Innovative gear and large-scale fishing infrastructure developed in Catalonia appear to be effective: populations of blue crabs have reportedly stopped growing, although further studies are needed to confirm this. Even so, the blue crab, which was likely brought from America by commercial ships, is set to stay.

“For now, it must be said that the eradication of this species is practically impossible due to its characteristics, believes Verónica López, fisheries biologist at IEPAAC. But our goal is to be able to control the population at minimum levels. , to allow other species to recover and fishermen to benefit again from all the resources they previously had”.

The blue crab is also invading restaurants

What helps against blue crab invasion is that it tastes great. This makes its intensive fishing a winning solution for the environment, the fishing industry and consumers.

Restaurateurs like Albert Guzmán have happily adopted this North American invader as their new local delicacy. Atlantic blue crab may look unfamiliar in Mediterranean cuisine, but the chef says it fits perfectly with other seafood, whether served as a main course, but also in broths, snacks, appetizers -mouths, sauces or even in a paella.

“We used to use different, much more expensive species, like lobsters or spider crabs, which had to be delivered from Galicia, says Albert. Now we have blue crab, which has a flavor and a similar tastes, so we have a premium product at a price point that is affordable for restaurants, which is also a good thing.”

Pearl oysters in Greece

Invasive species have not only landed in Catalonia. In the Greek part of the Mediterranean, in the Gulf of Elefsina west of Athens, the fisherman Giórgos Grívas collects large oysters. Originally from the Indo-Pacific region, they have spread to Hellenic waters since the opening of the Suez Canal, one of the main routes of invasion of the Mediterranean by foreign marine species.

“Here is the so-called pearl oyster, pinktada imbricata radiata, presents Giórgos. In addition to being able to be eaten, it can also sometimes offer us its pearls. It can be cooked raw, baked, steamed or fried, in pasta or the risotto.”

The fishermen supply the local fishmongers who retail the pearl oysters at 5€/kilo – but this trade is limited by a lack of regulation. Unlike mussels and other popular local molluscs, Greek legislation does not cover the exploitation of the pearl oyster for human consumption.

Adapt regulations

Professor at the University of Patras, John Theodorou strives to move the lines. His research suggests legalizing the exploitation of pearl oysters in Greece, so they can be fished sustainably and sold with greater added value.

“This is very important, he says, because it can offer fishermen an alternative way to improve their income, as pressure on natural stocks of other shellfish increases due to overfishing and climate change.”

Legalization could also benefit aquaculture. In Sagiada, near the Albanian border in western Greece, Spyros Stasinos and his father raise tons of seashells on submerged ropes. The only invasive species that cause them problems are sea squirts, which must constantly be detached from the ropes.

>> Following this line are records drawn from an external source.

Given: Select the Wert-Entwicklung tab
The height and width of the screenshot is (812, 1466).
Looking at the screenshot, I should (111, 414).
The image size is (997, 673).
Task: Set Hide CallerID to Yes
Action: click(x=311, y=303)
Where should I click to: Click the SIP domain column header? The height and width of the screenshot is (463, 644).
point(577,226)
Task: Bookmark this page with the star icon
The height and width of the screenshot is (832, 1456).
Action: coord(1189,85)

But they don’t really care about the pearl oysters, which are sometimes found in their harvest. It could even be another product for sale, if the regulatory framework allows it.

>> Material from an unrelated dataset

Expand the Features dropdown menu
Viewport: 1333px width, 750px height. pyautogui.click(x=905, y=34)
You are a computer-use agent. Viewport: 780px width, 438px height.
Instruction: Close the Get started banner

“We can’t grow them legally, nor sell them, explains Spyros. So we collect them mainly for our own consumption, when we organize parties or when we receive guests.”

In this Greek region where the aquaculture sector is booming, shellfish farms are excellent neighbors to fish farms: mussels and oysters help preserve the water from excess nutrients, while providing healthy local seafood. The culture of pearl oysters could be perfectly integrated into it.

The invasion of hundreds of alien species over the past decades is a challenge for the Mediterranean Sea – and an opportunity for industries to adapt to this new reality and make the most of it.